[PROBLEM REQUIREMENTS]: Give back exactly the lines from the one holding "Nuevo RUI: Alcaldía" to the last line of the entries, both included, and nothing more.

---------- MATERIAL PROVIDED

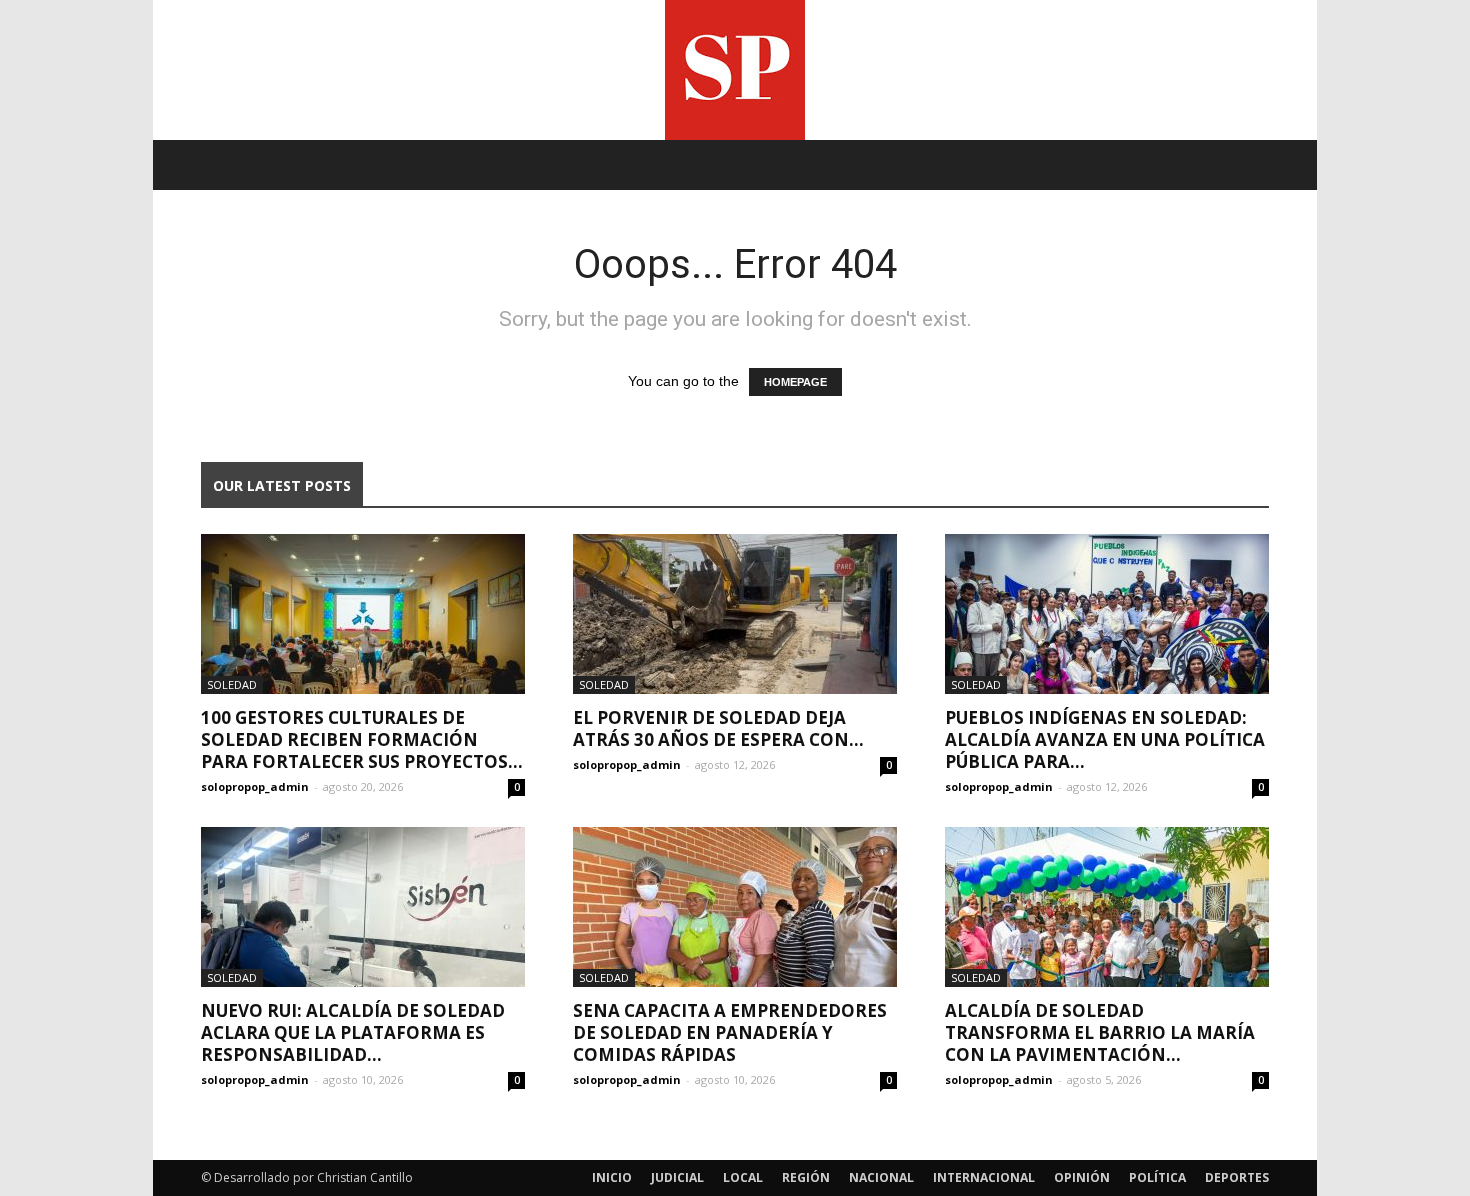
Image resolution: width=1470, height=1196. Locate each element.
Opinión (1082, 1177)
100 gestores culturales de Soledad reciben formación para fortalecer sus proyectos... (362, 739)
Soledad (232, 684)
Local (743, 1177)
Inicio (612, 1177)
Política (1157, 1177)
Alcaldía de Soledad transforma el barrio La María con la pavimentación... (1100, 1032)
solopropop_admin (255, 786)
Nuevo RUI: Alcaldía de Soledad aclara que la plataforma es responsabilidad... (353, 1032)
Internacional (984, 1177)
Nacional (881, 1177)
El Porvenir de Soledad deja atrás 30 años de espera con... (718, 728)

--------------------

[RESPONSE AREA]:
Nuevo RUI: Alcaldía de Soledad aclara que la plataforma es responsabilidad... (353, 1032)
Internacional (984, 1177)
Nacional (881, 1177)
El Porvenir de Soledad deja atrás 30 años de espera con... (718, 728)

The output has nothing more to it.